Input records Block Start

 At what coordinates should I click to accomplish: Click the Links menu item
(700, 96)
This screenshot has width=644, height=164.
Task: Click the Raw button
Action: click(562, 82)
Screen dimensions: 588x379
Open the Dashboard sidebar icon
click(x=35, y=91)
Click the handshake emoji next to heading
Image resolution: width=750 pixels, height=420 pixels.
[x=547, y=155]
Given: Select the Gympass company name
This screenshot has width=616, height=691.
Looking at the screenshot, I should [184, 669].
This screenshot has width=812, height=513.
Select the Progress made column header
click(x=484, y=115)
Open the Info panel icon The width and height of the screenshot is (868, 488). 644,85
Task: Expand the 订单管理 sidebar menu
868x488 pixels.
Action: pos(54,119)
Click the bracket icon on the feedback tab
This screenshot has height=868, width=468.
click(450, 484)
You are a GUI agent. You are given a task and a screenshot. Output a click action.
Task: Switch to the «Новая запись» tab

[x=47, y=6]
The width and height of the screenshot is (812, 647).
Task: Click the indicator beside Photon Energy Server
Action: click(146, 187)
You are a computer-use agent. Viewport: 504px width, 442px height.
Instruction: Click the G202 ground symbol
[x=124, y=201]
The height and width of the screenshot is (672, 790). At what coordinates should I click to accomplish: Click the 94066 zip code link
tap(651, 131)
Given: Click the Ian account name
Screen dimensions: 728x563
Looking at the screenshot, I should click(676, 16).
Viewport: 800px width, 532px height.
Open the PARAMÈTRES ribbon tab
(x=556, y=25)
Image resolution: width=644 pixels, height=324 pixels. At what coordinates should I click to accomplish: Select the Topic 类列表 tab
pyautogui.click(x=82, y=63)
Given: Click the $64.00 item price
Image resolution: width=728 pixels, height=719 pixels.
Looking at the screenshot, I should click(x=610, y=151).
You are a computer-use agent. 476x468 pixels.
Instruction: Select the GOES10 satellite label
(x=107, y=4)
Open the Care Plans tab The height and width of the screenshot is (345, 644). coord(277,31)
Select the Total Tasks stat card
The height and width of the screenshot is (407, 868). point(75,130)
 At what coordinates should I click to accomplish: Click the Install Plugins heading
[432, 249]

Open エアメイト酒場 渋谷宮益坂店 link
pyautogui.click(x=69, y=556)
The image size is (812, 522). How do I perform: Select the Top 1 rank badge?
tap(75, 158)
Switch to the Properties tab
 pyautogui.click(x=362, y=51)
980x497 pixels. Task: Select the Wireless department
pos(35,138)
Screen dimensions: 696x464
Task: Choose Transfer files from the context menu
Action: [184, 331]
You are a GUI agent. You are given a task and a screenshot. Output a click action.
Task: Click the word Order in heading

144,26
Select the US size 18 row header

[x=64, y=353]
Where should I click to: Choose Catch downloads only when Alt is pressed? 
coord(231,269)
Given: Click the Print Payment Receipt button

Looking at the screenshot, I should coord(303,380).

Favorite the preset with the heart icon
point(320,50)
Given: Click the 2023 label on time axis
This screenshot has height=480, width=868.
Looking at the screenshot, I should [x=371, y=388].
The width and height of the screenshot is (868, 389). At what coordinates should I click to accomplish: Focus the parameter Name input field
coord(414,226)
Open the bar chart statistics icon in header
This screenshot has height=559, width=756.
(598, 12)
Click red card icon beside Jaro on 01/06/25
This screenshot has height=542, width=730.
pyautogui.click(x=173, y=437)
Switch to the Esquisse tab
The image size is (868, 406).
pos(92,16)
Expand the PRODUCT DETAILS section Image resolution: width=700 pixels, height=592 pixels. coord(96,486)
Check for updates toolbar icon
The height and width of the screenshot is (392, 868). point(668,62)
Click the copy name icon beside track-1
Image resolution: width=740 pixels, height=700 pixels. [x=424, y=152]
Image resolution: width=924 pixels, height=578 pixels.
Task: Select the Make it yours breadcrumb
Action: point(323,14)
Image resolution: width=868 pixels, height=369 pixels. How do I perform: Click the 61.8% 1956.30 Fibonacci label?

Input records Block End

#### Task item
Pull out every line of the records that includes the string "Viewport".

#### Task solution
You are a computer-use agent. Viewport: 504px width, 442px height.
Viewport: 800px width, 532px height.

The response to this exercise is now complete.